The Bottom Line
Pros
- Can print, scan, copy, fax up to legal size paper
- Built-in wired and wireless networking
- Automatic duplex printing, scanning, faxing
- Fairly fast once it gets going
- Large touchscreen
Cons
- Large footprint, and quite heavy
- Despite the touchscreen, still a cluttered interface
- Slow to put out first pages
- Some paper curl
Description
- Color laser printer
- Built-in duplex printing, scanning, faxing
- Fax, copier, scanner
- Up to 300-sheet input capacity plus 50-sheet ADF
- Wired / wireless networking
- 802.11b/g/n Wireless, Ethernet and Hi-Speed USB 2.0
- Built-in USB port
- Up to 30 pages per minute color and black
Guide Review - Brother MFC-9970CDW All-in-One Color Laser Printer
Ok, warnings aside, if you do need a heavy-duty color printer for a small office or workgroup, this is a very good bet. First of all, it comes with a wide array of user-friendly options that are not always found on color laser printers meant for offices, such as a USB port conveniently up front (you can scan directly to USB), a five-inch color touchscreen (which unfortunately handles some but not that many functions--there is a 20-key fax memory keyboard as well as a number keyboard and nine other buttons as well), automatic duplex printing / scanning / faxing, and wired / wireless networking.

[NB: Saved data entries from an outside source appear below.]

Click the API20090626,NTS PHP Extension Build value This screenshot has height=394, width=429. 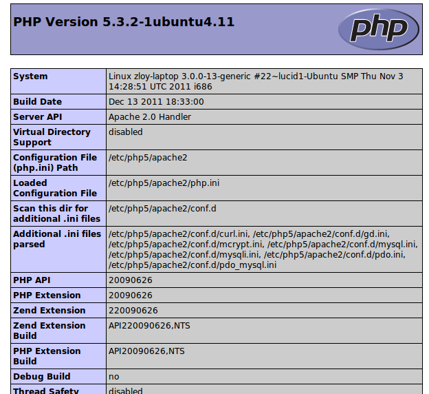[146, 351]
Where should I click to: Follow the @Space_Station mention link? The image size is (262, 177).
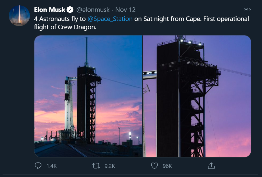pyautogui.click(x=110, y=19)
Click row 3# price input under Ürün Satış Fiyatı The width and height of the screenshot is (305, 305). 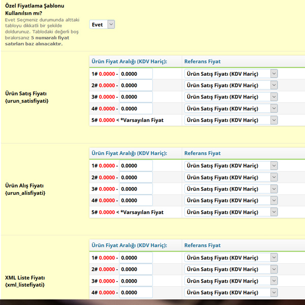click(x=136, y=97)
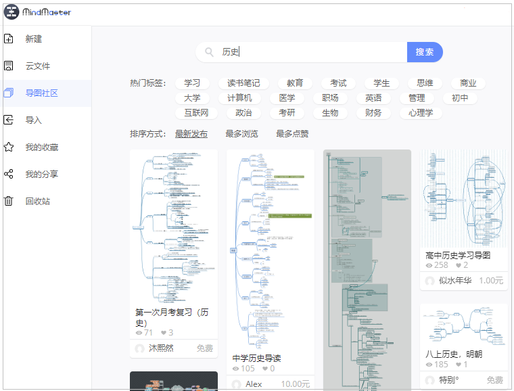
Task: Select the 读书笔记 tag
Action: click(x=243, y=83)
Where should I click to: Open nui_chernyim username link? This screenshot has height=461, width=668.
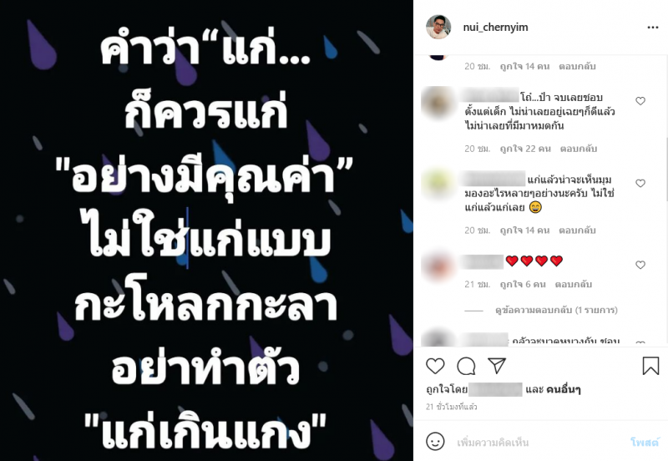(x=495, y=28)
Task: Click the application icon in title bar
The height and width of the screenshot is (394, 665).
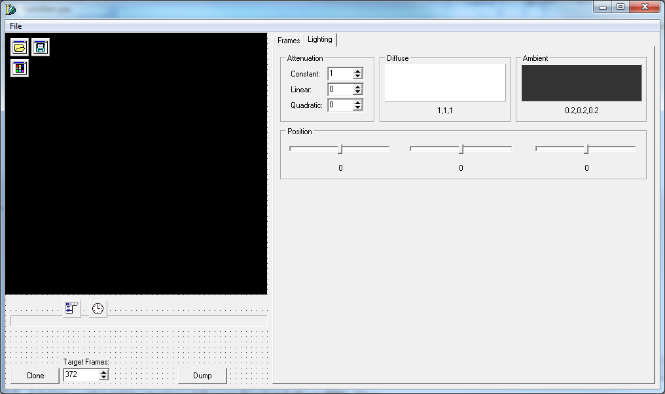Action: (x=10, y=9)
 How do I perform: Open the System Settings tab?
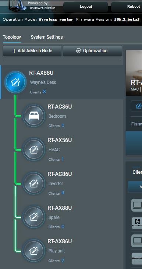(x=47, y=37)
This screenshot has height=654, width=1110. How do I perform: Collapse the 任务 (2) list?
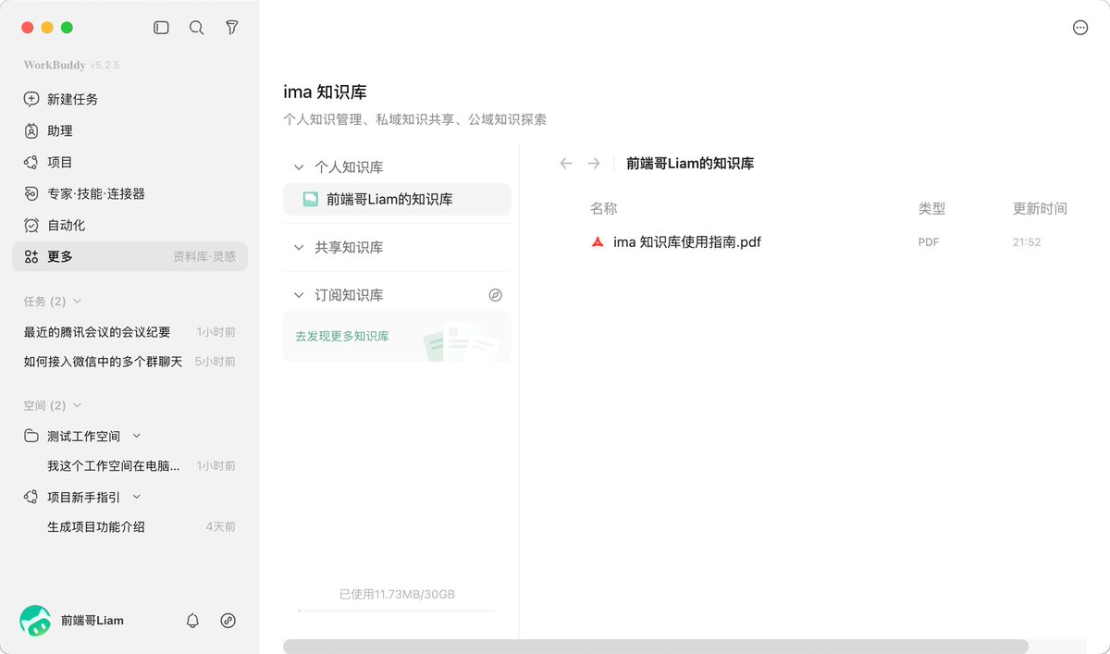tap(78, 302)
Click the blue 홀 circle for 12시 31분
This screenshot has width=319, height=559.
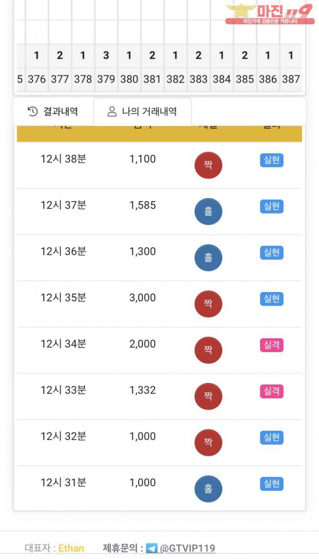pyautogui.click(x=208, y=489)
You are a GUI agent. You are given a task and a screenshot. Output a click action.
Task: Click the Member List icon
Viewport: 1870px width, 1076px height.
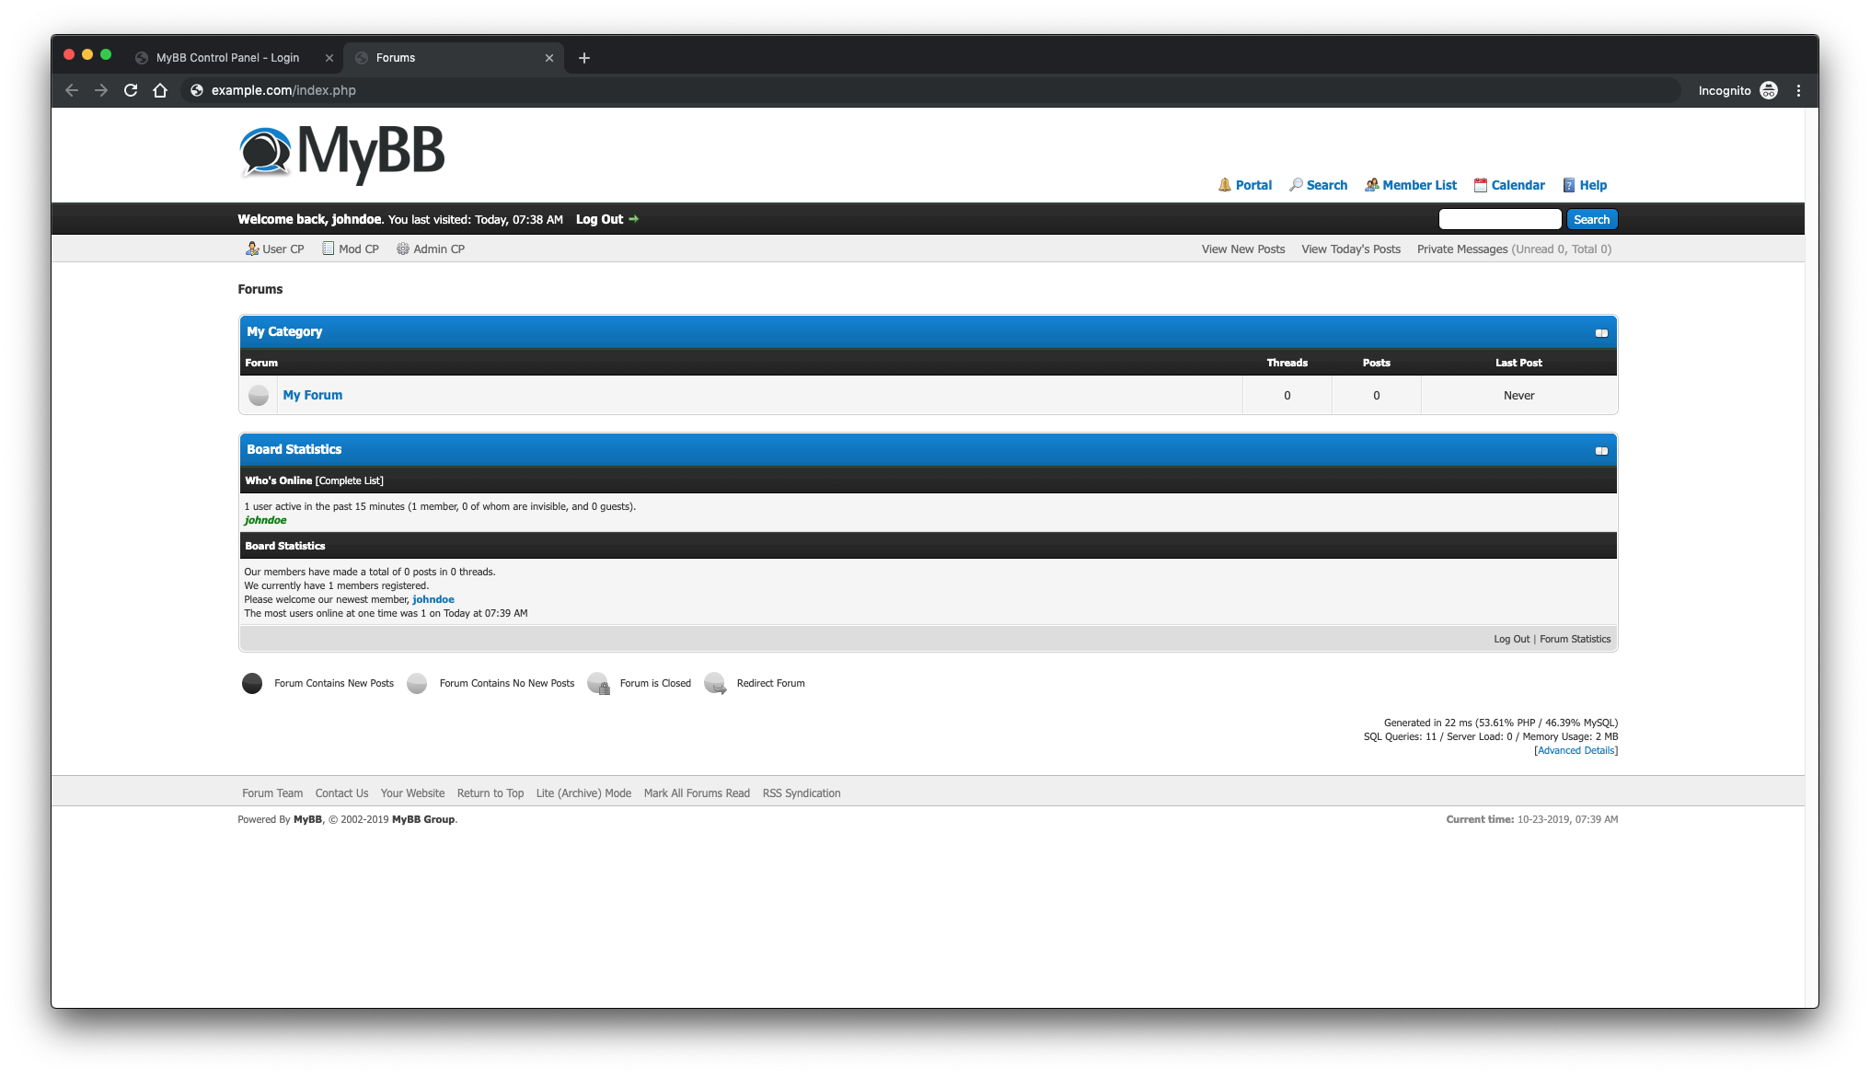(1372, 185)
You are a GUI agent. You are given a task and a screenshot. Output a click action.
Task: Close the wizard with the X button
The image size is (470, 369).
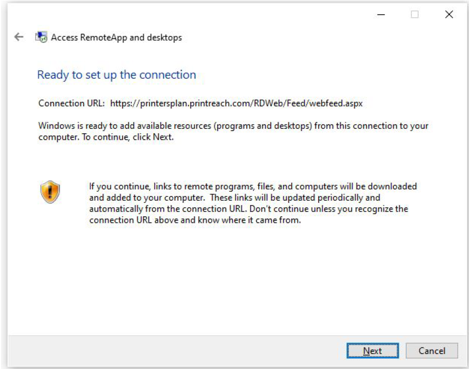[x=449, y=15]
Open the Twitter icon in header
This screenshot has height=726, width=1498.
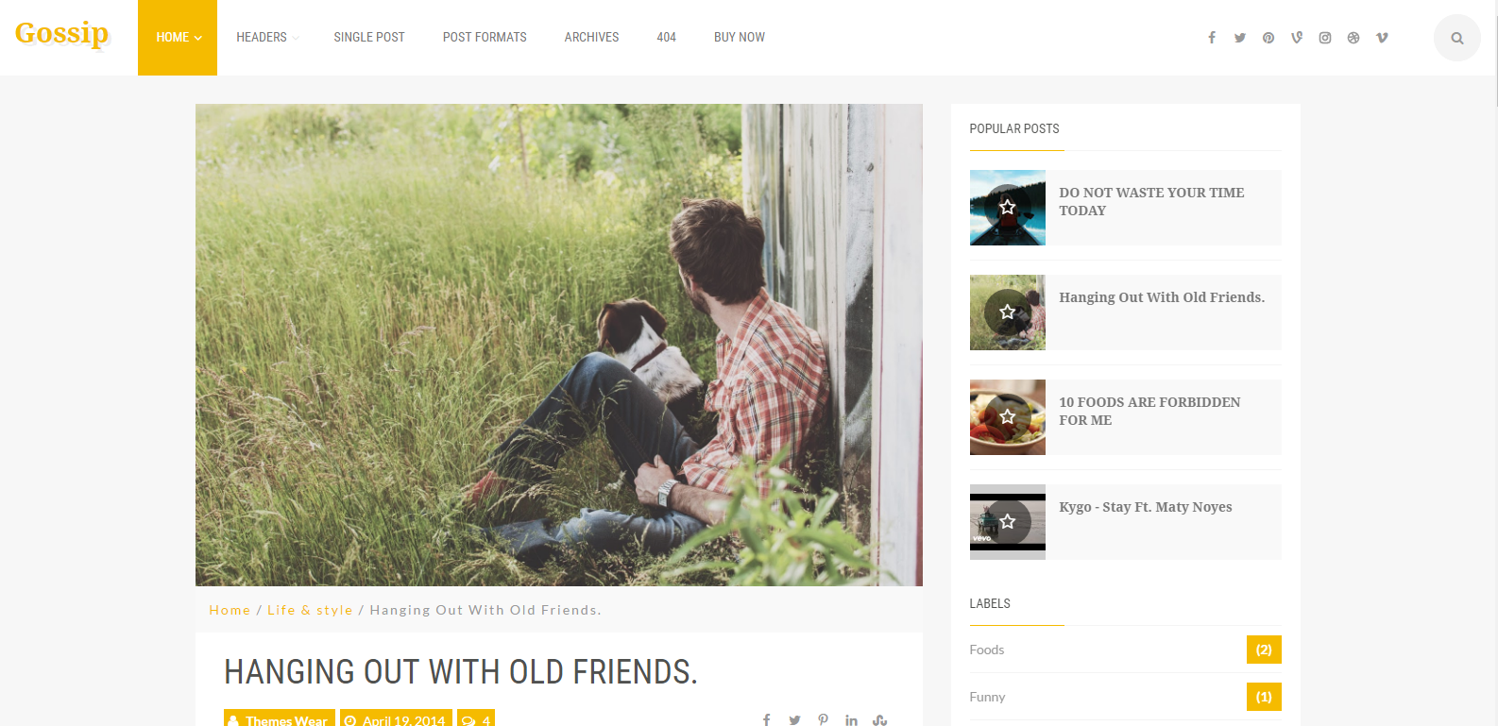(1240, 38)
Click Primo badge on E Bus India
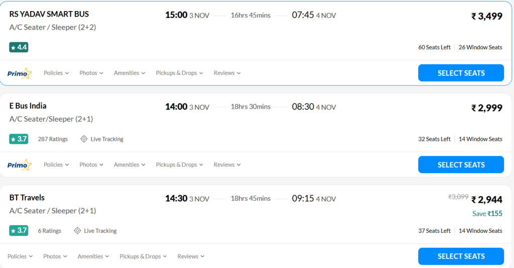Viewport: 514px width, 268px height. (19, 165)
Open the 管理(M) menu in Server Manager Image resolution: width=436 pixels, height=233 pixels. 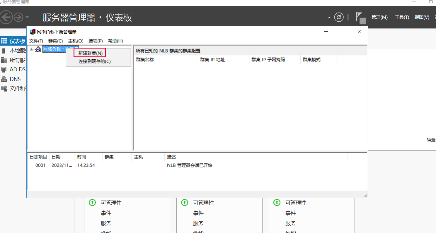379,17
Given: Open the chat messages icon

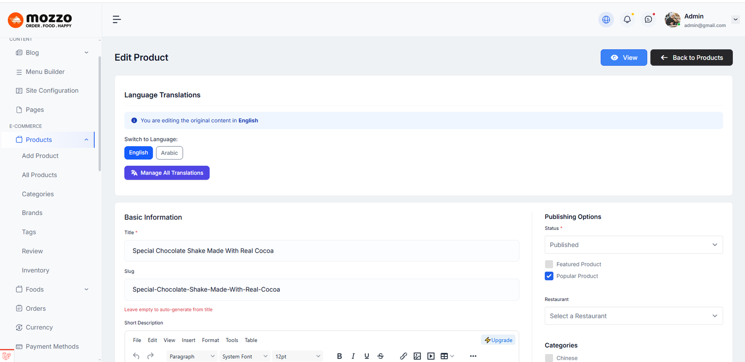Looking at the screenshot, I should click(648, 20).
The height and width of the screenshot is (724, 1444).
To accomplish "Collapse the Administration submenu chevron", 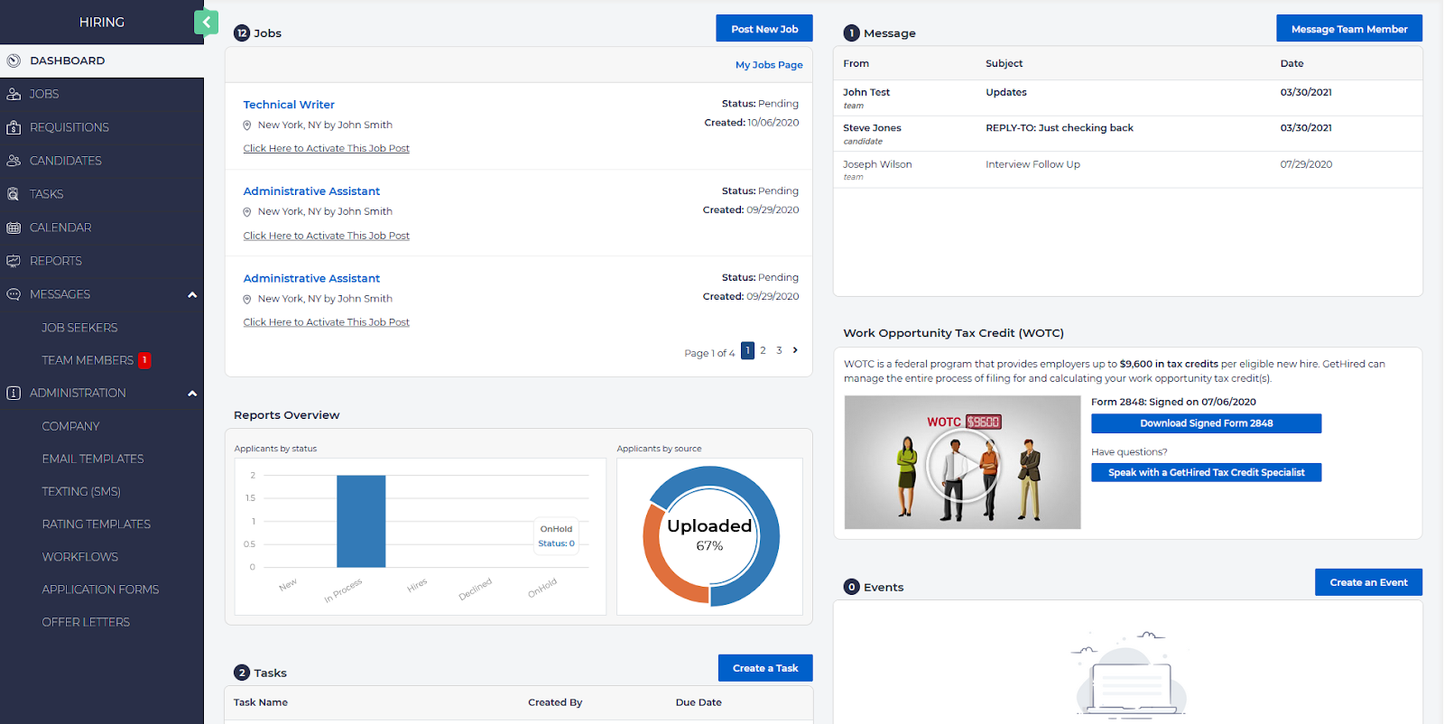I will (192, 394).
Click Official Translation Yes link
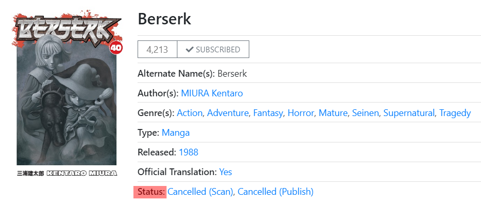Image resolution: width=481 pixels, height=201 pixels. coord(226,172)
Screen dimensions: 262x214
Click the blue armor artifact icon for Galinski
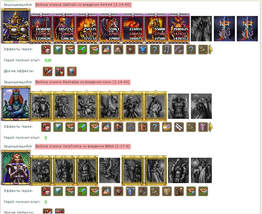(x=143, y=49)
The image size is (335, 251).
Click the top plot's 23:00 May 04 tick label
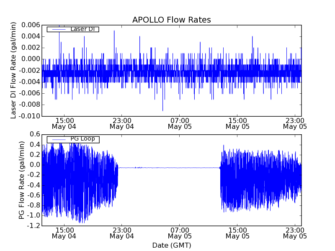point(121,123)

How's it perform? Very well, with one caveat: When the printer is not warmed up, first pages out are slow--as much as 30 seconds, and half of that when the printer is warmed up. That's a bit frustrating, but that frustration melted away once the first page was out and subsequent pages were flying out at a rate of almost two seconds per page. For big jobs, you'll forget about any frustration by the time the job is finished.
In terms of quality, there were few noticeable issues. Black text of course looked excellent, as it should for a laser printer. I found that most color prints looked good, though not spectacular, and there was a bit of paper curl even when using paper made for laser printers. That's not so unusual, just a bit annoying. Laser printer paper does tend to flatten after a while, and of course the tremendous July humidity was not helping the situation much.
Other functions worked very well, with no unpleasant surprises. The scanner (as well as the printer and the fax) has an automatic duplex function, which means with a few jabs of the touchscreen you can run your document once through the automatic document feeder (ADF) and scan both sides at once, into two separate documents. That's a tremendous time-saver and I can see how small offices would really benefit from this feature. In my tests I noticed that the ADF didn't always feed my scan perfectly straight, resulting in some slightly skewed results. This was a minor issue and could easily be corrected with the scanning software.
All these wonderful features don't come cheap, and at more than US$600 this printer is going to appeal mostly to those who have a need for speed and who will pay extra for the high-yield toner cartridges that will make this an even better buy.